◆ **Exercise details**
Look at each line of the listing. Copy those that hold the string "sidebar".
────────────────────────────────────────
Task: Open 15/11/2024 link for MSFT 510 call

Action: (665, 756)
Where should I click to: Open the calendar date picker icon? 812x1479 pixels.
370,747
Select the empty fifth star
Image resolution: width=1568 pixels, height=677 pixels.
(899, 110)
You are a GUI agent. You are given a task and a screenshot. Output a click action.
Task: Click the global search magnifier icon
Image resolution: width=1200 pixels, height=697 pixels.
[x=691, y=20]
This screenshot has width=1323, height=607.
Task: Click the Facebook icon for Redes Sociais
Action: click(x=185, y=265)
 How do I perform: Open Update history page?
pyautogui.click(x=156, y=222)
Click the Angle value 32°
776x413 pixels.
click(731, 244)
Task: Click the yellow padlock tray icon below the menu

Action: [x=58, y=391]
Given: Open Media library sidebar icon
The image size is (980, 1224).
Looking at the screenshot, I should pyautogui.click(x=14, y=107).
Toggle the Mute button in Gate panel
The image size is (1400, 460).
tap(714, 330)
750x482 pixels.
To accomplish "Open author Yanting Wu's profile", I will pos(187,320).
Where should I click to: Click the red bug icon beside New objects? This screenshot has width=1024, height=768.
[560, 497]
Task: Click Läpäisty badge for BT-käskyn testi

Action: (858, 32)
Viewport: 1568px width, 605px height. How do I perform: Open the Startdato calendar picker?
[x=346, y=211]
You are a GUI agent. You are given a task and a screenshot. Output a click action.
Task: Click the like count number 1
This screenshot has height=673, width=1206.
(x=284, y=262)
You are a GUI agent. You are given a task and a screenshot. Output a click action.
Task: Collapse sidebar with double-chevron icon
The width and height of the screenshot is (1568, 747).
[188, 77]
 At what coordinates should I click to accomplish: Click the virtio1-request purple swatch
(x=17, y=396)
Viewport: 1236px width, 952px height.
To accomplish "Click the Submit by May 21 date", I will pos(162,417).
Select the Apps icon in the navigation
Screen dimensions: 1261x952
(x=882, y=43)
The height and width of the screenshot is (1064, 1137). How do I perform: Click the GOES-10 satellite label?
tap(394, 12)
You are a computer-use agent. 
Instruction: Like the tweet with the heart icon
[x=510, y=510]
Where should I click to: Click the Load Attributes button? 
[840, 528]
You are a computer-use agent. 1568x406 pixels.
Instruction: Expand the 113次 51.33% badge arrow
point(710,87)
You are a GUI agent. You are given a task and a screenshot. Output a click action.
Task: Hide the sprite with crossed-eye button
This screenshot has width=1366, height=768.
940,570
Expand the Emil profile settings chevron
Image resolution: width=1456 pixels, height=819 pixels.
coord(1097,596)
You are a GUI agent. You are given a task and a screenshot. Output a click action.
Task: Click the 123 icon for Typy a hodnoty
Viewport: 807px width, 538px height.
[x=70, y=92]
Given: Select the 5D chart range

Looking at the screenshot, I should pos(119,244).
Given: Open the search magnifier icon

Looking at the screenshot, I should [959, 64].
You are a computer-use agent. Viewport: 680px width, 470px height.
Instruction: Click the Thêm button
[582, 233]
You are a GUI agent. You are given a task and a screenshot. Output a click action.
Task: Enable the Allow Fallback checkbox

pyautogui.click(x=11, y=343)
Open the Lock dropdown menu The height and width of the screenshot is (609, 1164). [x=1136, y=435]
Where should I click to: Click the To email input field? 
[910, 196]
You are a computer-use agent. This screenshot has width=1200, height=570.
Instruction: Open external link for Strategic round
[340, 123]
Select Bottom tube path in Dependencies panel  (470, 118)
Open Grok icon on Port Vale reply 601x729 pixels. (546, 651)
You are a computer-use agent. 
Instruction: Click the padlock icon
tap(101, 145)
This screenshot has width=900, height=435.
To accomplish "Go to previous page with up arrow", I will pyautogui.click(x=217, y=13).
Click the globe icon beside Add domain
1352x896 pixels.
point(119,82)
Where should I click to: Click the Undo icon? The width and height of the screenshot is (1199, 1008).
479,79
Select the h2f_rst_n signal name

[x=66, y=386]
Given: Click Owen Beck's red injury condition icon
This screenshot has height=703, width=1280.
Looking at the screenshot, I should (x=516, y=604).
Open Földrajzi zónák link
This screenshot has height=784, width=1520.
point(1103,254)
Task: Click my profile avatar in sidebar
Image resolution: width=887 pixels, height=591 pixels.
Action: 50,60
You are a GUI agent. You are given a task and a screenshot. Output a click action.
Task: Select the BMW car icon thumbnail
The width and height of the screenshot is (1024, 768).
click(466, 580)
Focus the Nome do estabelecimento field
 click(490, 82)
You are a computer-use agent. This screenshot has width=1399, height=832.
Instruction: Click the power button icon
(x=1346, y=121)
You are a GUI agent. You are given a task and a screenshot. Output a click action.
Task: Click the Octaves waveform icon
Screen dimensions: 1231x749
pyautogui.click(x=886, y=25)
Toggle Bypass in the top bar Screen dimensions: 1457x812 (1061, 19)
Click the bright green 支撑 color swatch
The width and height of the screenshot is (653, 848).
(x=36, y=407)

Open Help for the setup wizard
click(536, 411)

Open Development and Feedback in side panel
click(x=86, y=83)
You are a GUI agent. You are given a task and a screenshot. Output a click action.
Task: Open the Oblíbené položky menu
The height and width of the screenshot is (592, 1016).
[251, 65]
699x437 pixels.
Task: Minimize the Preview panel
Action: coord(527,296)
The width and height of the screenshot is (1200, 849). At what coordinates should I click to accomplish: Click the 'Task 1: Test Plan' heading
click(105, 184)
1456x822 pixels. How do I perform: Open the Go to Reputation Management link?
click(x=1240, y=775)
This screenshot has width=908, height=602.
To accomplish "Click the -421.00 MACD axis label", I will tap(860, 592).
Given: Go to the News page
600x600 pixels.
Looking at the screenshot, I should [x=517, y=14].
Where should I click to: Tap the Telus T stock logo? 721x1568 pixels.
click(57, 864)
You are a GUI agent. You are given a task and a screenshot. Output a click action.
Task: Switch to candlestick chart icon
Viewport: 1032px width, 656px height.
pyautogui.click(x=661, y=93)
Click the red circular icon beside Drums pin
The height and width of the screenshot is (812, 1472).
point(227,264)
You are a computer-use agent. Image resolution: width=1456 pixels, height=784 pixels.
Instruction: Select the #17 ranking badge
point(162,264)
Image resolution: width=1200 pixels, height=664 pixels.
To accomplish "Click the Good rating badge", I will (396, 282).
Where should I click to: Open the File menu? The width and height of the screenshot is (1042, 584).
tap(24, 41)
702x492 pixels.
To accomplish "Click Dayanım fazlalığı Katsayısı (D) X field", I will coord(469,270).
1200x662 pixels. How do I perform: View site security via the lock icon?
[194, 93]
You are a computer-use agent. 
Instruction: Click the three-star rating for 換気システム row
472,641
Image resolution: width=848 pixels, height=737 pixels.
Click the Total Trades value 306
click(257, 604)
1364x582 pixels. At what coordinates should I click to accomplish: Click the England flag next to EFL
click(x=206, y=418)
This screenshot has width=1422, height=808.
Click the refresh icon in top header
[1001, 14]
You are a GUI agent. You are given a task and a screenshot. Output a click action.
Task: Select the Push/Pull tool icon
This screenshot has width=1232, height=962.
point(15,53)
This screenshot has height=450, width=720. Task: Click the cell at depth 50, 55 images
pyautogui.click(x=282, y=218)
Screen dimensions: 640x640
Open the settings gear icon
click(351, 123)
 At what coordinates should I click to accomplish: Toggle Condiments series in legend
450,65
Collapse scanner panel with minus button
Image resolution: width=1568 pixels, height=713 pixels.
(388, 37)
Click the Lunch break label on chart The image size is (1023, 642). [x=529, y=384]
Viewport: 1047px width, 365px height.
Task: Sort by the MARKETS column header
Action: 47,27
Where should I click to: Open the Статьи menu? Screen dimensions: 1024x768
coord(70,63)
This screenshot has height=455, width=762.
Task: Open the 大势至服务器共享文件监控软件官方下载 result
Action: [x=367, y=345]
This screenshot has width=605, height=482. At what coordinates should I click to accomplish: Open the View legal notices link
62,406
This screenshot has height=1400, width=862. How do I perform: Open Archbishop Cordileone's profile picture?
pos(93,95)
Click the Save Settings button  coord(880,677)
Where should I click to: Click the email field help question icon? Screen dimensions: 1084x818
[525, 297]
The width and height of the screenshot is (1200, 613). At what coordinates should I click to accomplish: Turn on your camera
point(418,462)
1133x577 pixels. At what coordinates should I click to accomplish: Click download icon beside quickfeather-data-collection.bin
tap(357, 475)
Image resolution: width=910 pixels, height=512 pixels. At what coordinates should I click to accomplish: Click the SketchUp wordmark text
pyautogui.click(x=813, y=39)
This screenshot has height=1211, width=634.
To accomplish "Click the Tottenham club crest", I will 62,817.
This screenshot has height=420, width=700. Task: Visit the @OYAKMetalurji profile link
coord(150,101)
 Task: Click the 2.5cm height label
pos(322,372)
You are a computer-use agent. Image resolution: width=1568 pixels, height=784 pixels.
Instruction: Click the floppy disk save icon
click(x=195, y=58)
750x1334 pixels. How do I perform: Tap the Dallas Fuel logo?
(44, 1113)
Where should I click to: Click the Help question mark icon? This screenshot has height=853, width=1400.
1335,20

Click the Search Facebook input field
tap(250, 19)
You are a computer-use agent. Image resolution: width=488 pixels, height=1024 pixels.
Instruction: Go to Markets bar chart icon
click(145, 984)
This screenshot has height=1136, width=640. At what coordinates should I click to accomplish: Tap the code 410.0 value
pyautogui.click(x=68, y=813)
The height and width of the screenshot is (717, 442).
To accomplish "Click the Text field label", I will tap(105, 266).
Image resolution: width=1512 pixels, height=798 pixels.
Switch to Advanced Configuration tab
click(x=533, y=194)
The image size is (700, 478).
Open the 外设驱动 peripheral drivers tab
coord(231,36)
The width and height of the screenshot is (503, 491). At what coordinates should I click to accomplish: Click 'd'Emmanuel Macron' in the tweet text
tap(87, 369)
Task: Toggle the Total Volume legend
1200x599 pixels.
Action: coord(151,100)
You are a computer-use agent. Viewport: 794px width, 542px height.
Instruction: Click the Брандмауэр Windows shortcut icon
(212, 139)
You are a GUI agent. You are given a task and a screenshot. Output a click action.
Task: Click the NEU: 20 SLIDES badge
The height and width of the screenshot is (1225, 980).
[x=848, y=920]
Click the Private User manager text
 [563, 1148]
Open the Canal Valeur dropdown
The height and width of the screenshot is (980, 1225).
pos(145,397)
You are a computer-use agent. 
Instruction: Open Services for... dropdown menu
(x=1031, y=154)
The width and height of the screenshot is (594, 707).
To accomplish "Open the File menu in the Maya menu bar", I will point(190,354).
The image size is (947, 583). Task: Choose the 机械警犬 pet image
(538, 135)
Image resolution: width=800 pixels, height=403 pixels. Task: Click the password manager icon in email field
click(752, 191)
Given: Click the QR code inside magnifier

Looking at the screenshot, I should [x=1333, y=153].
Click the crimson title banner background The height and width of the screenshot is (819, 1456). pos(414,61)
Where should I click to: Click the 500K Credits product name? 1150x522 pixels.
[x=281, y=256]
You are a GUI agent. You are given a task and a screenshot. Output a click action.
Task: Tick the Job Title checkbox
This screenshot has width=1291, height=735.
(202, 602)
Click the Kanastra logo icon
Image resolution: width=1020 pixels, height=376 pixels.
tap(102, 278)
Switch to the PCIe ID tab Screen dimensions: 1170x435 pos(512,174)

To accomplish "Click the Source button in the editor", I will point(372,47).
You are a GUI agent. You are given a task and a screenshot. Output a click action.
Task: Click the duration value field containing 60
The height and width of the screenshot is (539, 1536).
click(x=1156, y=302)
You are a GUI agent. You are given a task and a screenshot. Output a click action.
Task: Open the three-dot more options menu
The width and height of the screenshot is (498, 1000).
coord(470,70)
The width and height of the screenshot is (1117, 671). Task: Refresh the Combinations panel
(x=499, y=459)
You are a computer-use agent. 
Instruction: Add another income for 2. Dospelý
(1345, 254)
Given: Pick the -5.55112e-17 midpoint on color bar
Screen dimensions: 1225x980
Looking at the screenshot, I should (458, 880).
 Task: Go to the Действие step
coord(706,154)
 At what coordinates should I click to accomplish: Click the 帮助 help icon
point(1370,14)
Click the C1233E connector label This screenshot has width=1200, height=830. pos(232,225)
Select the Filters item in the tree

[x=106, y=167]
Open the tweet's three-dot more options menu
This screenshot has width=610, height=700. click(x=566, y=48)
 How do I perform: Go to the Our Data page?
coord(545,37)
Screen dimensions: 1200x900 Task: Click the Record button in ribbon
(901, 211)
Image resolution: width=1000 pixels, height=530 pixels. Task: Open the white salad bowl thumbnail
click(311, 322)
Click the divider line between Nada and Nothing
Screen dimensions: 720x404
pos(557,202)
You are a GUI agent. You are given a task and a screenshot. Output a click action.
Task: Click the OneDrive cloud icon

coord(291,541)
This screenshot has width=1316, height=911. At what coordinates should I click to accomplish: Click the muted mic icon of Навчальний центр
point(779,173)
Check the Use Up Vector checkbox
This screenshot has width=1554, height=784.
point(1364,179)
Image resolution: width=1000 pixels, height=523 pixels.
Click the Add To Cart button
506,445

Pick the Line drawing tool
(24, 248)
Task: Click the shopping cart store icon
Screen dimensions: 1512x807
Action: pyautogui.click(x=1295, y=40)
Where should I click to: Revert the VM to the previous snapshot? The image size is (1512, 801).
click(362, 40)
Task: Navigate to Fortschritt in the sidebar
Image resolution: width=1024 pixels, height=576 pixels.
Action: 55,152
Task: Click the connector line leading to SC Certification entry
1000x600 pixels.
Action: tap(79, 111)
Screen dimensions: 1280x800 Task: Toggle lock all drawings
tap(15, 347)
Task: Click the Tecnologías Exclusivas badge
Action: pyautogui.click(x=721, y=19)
────────────────────────────────────────
◆ **Answer section**
Given: Open Media library sidebar icon
Task: Collapse sidebar with double-chevron icon
Task: Click my profile avatar in sidebar
Task: Navigate to Fortschritt in the sidebar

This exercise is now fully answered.